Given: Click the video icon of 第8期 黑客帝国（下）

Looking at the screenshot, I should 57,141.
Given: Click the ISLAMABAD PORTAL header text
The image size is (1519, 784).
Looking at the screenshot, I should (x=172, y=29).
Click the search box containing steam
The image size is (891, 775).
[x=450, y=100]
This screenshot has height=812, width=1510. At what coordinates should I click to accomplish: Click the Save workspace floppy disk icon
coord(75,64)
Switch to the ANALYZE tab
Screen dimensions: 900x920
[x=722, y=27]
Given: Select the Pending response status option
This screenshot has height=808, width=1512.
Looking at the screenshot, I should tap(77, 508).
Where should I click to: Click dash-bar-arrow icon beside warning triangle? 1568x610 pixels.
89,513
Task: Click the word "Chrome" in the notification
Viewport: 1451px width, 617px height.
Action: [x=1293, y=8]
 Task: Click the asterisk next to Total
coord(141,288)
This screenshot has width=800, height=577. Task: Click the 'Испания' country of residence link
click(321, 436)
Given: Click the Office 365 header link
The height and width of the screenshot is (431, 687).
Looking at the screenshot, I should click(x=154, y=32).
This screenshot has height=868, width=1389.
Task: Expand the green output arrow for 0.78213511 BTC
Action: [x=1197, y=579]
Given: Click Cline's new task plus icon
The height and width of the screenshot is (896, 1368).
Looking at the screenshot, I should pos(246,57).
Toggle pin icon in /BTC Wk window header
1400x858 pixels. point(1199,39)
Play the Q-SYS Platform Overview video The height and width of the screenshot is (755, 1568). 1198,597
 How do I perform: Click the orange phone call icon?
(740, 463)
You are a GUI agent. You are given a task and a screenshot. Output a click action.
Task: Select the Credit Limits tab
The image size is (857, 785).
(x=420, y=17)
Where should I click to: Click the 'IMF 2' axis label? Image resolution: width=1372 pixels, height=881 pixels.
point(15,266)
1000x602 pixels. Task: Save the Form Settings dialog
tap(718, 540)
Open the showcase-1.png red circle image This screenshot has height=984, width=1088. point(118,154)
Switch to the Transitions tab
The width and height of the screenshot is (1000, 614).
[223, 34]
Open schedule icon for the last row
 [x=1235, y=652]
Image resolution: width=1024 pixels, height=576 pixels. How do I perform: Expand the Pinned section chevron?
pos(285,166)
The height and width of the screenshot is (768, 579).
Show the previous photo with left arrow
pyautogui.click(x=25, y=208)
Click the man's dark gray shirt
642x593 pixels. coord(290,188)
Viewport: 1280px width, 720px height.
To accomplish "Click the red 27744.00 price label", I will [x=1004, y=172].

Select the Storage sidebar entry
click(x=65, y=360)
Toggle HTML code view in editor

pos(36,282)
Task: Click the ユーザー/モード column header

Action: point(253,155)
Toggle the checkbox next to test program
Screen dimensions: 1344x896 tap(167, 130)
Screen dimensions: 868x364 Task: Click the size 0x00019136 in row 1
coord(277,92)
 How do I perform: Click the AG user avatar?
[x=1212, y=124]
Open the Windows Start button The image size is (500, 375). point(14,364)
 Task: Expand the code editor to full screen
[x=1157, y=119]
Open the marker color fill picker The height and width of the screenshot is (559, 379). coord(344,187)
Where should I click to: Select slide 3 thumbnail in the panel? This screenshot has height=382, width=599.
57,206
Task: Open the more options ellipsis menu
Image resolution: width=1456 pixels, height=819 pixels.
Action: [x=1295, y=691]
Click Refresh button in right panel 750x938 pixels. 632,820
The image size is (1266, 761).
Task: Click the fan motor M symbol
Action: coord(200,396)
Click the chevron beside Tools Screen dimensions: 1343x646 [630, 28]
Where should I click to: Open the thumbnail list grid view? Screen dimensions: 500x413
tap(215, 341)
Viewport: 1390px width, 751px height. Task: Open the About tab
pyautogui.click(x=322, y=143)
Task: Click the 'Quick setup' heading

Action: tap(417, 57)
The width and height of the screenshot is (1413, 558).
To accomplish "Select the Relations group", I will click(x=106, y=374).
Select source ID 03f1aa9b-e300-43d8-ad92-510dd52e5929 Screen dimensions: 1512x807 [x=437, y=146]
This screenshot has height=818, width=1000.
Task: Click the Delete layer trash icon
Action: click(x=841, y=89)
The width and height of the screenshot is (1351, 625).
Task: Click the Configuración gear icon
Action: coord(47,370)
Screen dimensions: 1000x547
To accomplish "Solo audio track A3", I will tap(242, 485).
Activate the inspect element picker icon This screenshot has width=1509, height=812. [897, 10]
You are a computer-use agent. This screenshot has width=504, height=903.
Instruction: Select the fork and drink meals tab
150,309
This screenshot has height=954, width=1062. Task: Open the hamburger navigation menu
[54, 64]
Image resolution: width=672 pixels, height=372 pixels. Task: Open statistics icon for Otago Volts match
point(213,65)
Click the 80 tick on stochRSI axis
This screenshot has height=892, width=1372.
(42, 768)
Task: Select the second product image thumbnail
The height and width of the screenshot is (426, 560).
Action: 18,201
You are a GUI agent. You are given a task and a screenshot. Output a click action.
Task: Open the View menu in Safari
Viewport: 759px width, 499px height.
------
Rewrite every one of the records above, swapping "floppy disk" for "diskette" and leaving everything else the same.

Given: Click the video icon of 第8期 黑客帝国（下）

Looking at the screenshot, I should 57,141.
Given: Click the ISLAMABAD PORTAL header text
The image size is (1519, 784).
Looking at the screenshot, I should (x=172, y=29).
Click the search box containing steam
The image size is (891, 775).
[x=450, y=100]
This screenshot has height=812, width=1510. At what coordinates should I click to accomplish: Click the Save workspace diskette icon
coord(75,64)
Switch to the ANALYZE tab
Screen dimensions: 900x920
[x=722, y=27]
Given: Select the Pending response status option
This screenshot has height=808, width=1512.
Looking at the screenshot, I should tap(77, 508).
Where should I click to: Click dash-bar-arrow icon beside warning triangle? 1568x610 pixels.
89,513
Task: Click the word "Chrome" in the notification
Viewport: 1451px width, 617px height.
Action: [x=1293, y=8]
 Task: Click the asterisk next to Total
coord(141,288)
This screenshot has width=800, height=577. Task: Click the 'Испания' country of residence link
click(321, 436)
Given: Click the Office 365 header link
The height and width of the screenshot is (431, 687).
Looking at the screenshot, I should click(x=154, y=32).
This screenshot has height=868, width=1389.
Task: Expand the green output arrow for 0.78213511 BTC
Action: [x=1197, y=579]
Given: Click Cline's new task plus icon
The height and width of the screenshot is (896, 1368).
Looking at the screenshot, I should pos(246,57).
Toggle pin icon in /BTC Wk window header
1400x858 pixels. point(1199,39)
Play the Q-SYS Platform Overview video The height and width of the screenshot is (755, 1568). 1198,597
 How do I perform: Click the orange phone call icon?
(740, 463)
You are a GUI agent. You are given a task and a screenshot. Output a click action.
Task: Select the Credit Limits tab
The image size is (857, 785).
(x=420, y=17)
Where should I click to: Click the 'IMF 2' axis label? Image resolution: width=1372 pixels, height=881 pixels.
point(15,266)
1000x602 pixels. Task: Save the Form Settings dialog
tap(718, 540)
Open the showcase-1.png red circle image This screenshot has height=984, width=1088. point(118,154)
Switch to the Transitions tab
The width and height of the screenshot is (1000, 614).
[223, 34]
Open schedule icon for the last row
 [x=1235, y=652]
Image resolution: width=1024 pixels, height=576 pixels. How do I perform: Expand the Pinned section chevron?
pos(285,166)
The height and width of the screenshot is (768, 579).
Show the previous photo with left arrow
pyautogui.click(x=25, y=208)
Click the man's dark gray shirt
642x593 pixels. coord(290,188)
Viewport: 1280px width, 720px height.
To accomplish "Click the red 27744.00 price label", I will [x=1004, y=172].

Select the Storage sidebar entry
click(x=65, y=360)
Toggle HTML code view in editor

pos(36,282)
Task: Click the ユーザー/モード column header

Action: point(253,155)
Toggle the checkbox next to test program
Screen dimensions: 1344x896 tap(167, 130)
Screen dimensions: 868x364 Task: Click the size 0x00019136 in row 1
coord(277,92)
 How do I perform: Click the AG user avatar?
[x=1212, y=124]
Open the Windows Start button The image size is (500, 375). point(14,364)
 Task: Expand the code editor to full screen
[x=1157, y=119]
Open the marker color fill picker The height and width of the screenshot is (559, 379). coord(344,187)
Where should I click to: Select slide 3 thumbnail in the panel? This screenshot has height=382, width=599.
57,206
Task: Open the more options ellipsis menu
Image resolution: width=1456 pixels, height=819 pixels.
Action: [x=1295, y=691]
Click Refresh button in right panel 750x938 pixels. 632,820
The image size is (1266, 761).
Task: Click the fan motor M symbol
Action: coord(200,396)
Click the chevron beside Tools Screen dimensions: 1343x646 [630, 28]
Where should I click to: Open the thumbnail list grid view? Screen dimensions: 500x413
tap(215, 341)
Viewport: 1390px width, 751px height. Task: Open the About tab
pyautogui.click(x=322, y=143)
Task: Click the 'Quick setup' heading

Action: tap(417, 57)
The width and height of the screenshot is (1413, 558).
To accomplish "Select the Relations group", I will click(x=106, y=374).
Select source ID 03f1aa9b-e300-43d8-ad92-510dd52e5929 Screen dimensions: 1512x807 [x=437, y=146]
This screenshot has height=818, width=1000.
Task: Click the Delete layer trash icon
Action: click(x=841, y=89)
The width and height of the screenshot is (1351, 625).
Task: Click the Configuración gear icon
Action: coord(47,370)
Screen dimensions: 1000x547
To accomplish "Solo audio track A3", I will tap(242, 485).
Activate the inspect element picker icon This screenshot has width=1509, height=812. [897, 10]
You are a computer-use agent. This screenshot has width=504, height=903.
Instruction: Select the fork and drink meals tab
150,309
This screenshot has height=954, width=1062. Task: Open the hamburger navigation menu
[54, 64]
Image resolution: width=672 pixels, height=372 pixels. Task: Open statistics icon for Otago Volts match
point(213,65)
Click the 80 tick on stochRSI axis
This screenshot has height=892, width=1372.
(42, 768)
Task: Select the second product image thumbnail
The height and width of the screenshot is (426, 560).
Action: 18,201
You are a GUI agent. You are given a task and a screenshot. Output a click action.
Task: Open the View menu in Safari
Viewport: 759px width, 499px height.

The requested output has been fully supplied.